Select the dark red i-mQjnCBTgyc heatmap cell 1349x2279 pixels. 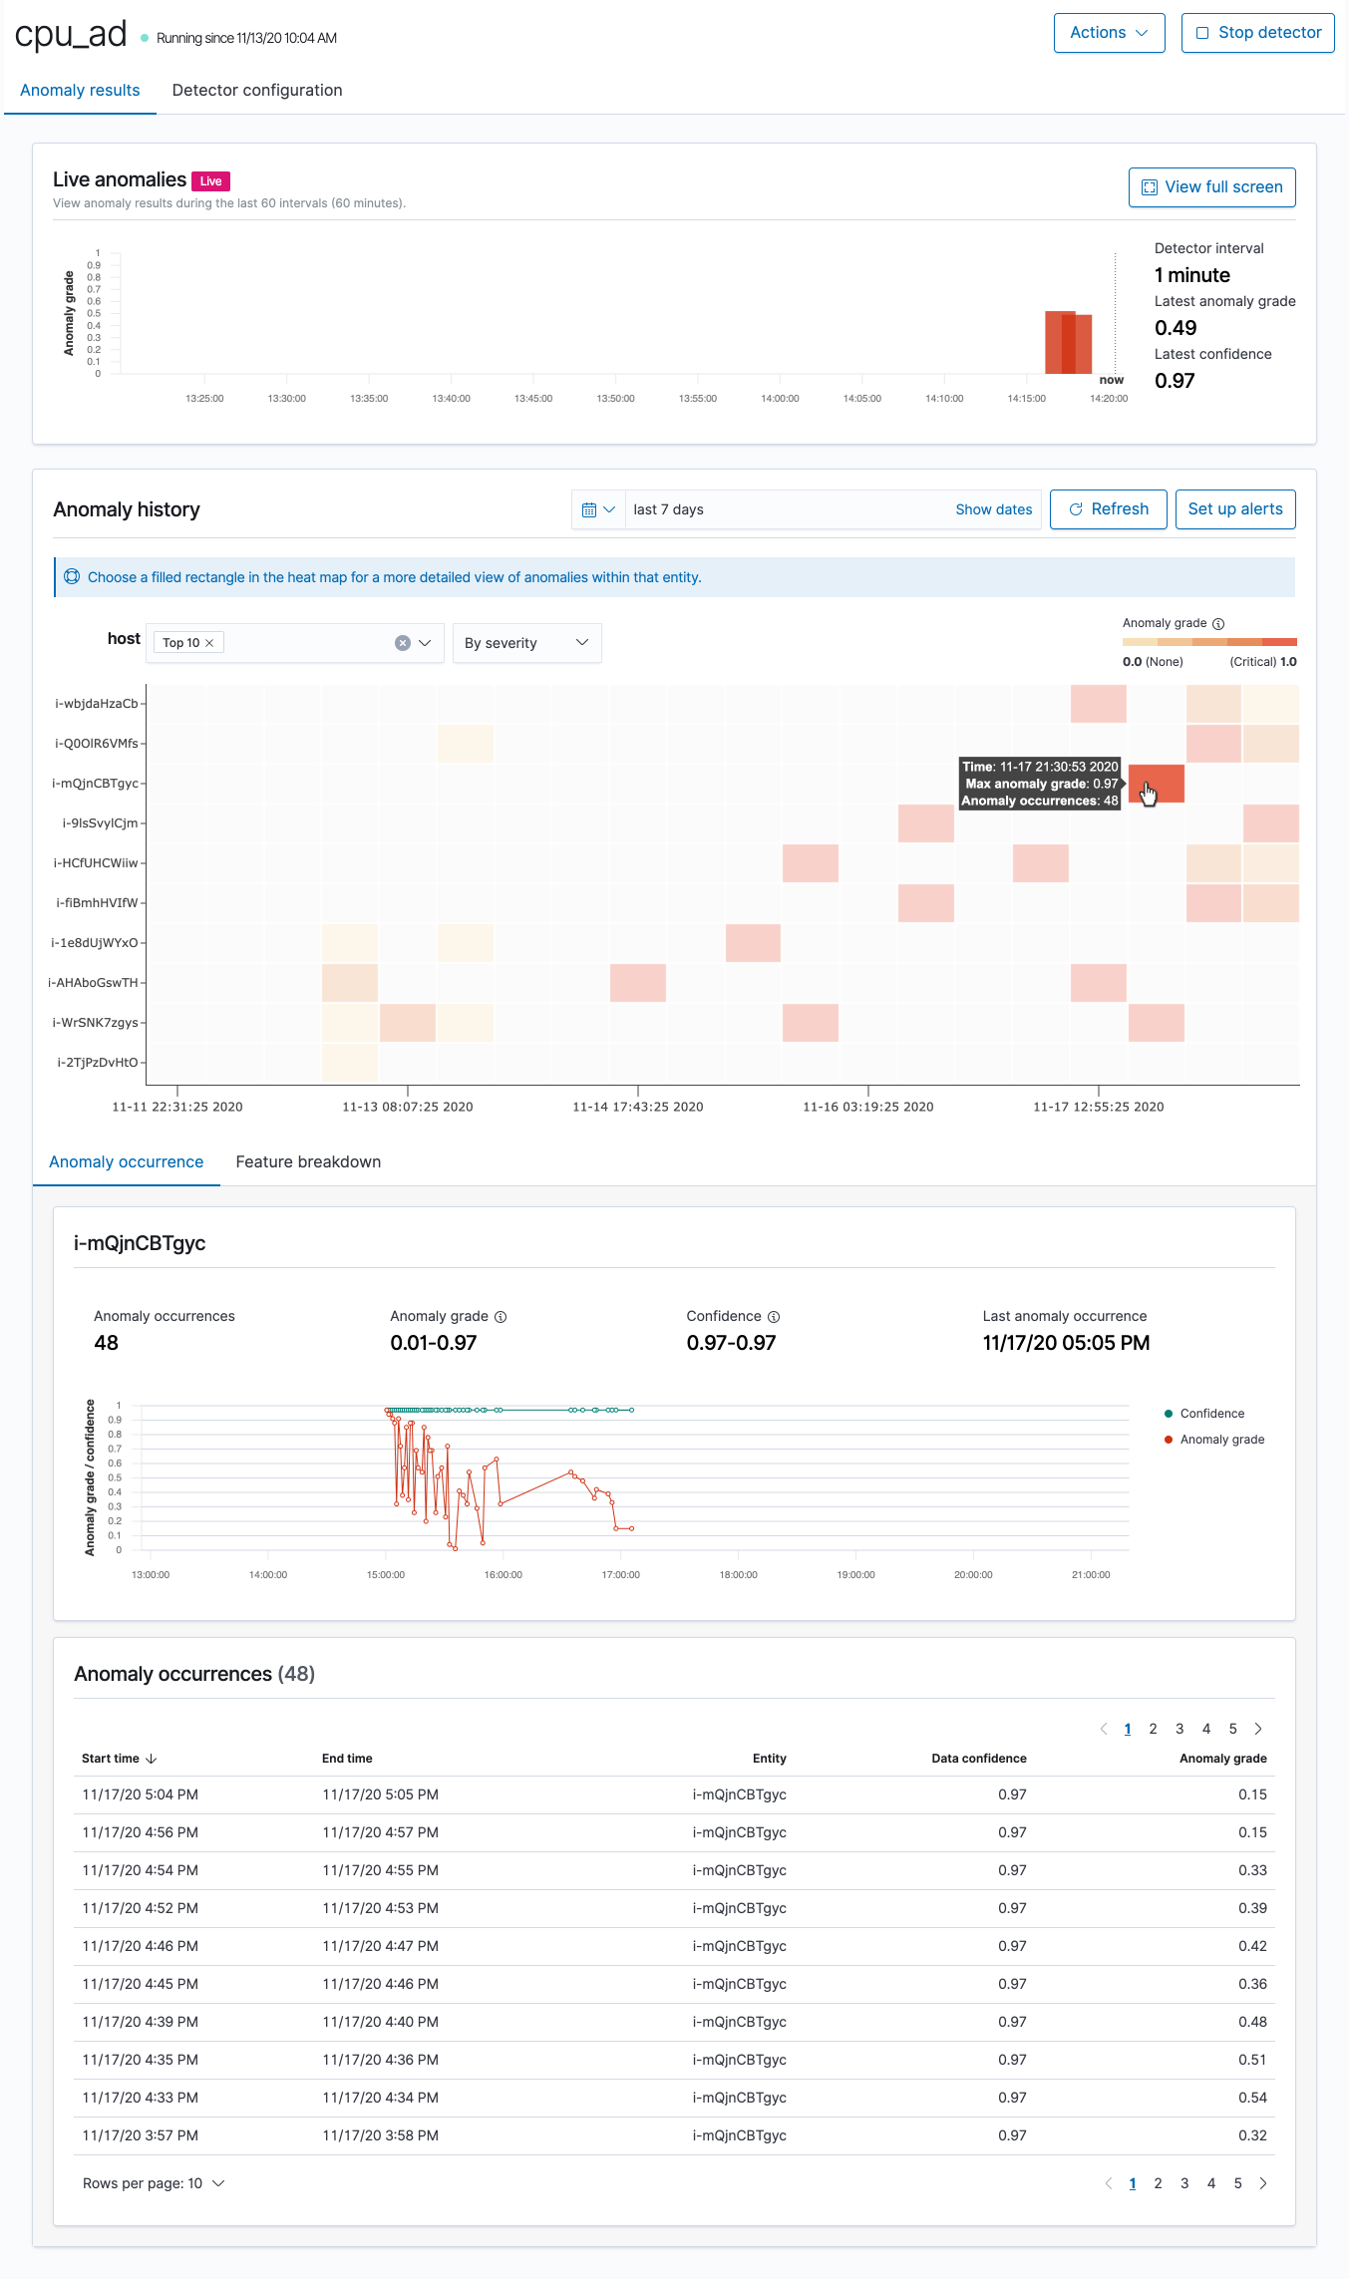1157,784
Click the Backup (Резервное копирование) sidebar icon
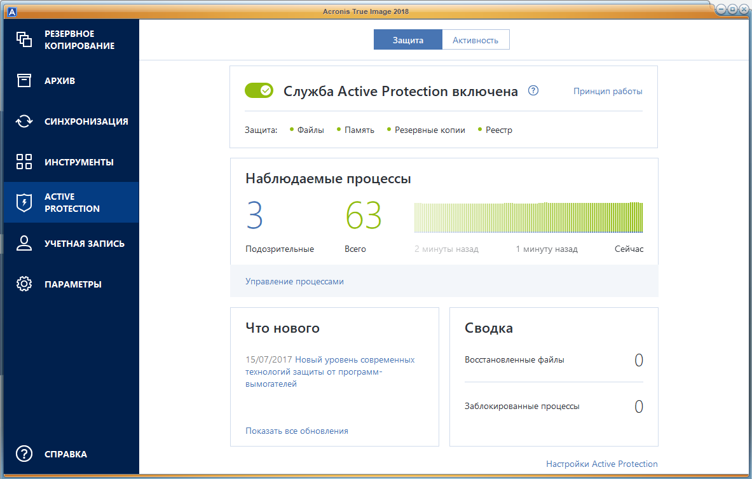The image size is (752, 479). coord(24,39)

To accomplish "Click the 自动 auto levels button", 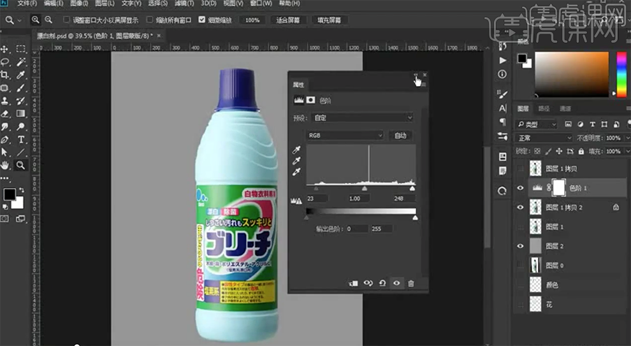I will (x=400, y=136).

--

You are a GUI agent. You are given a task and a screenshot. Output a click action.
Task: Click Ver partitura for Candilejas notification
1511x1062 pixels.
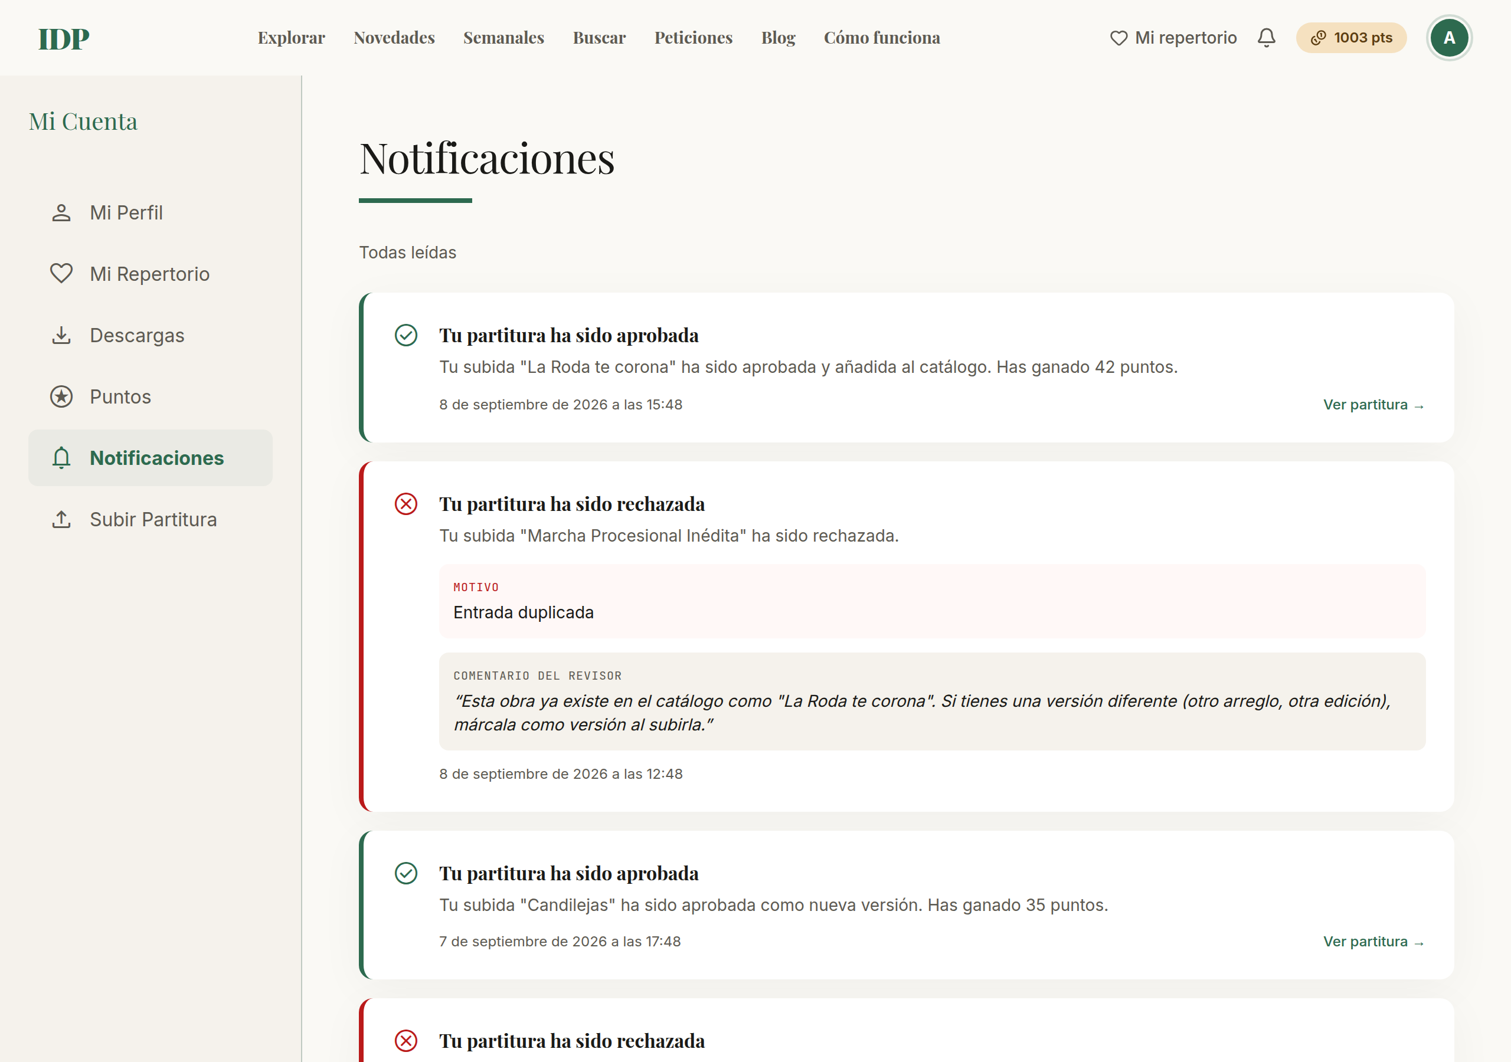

WHAT TO WORK ON - Quote the records word for word, starting with the line that contains "You are a GUI" and going on through the line that contains "1511x1062 pixels.".

ANSWER FOR THIS EXERCISE -
You are a GUI agent. You are given a task and a screenshot. Output a click action.
Task: Click Ver partitura for Candilejas notification
1511x1062 pixels.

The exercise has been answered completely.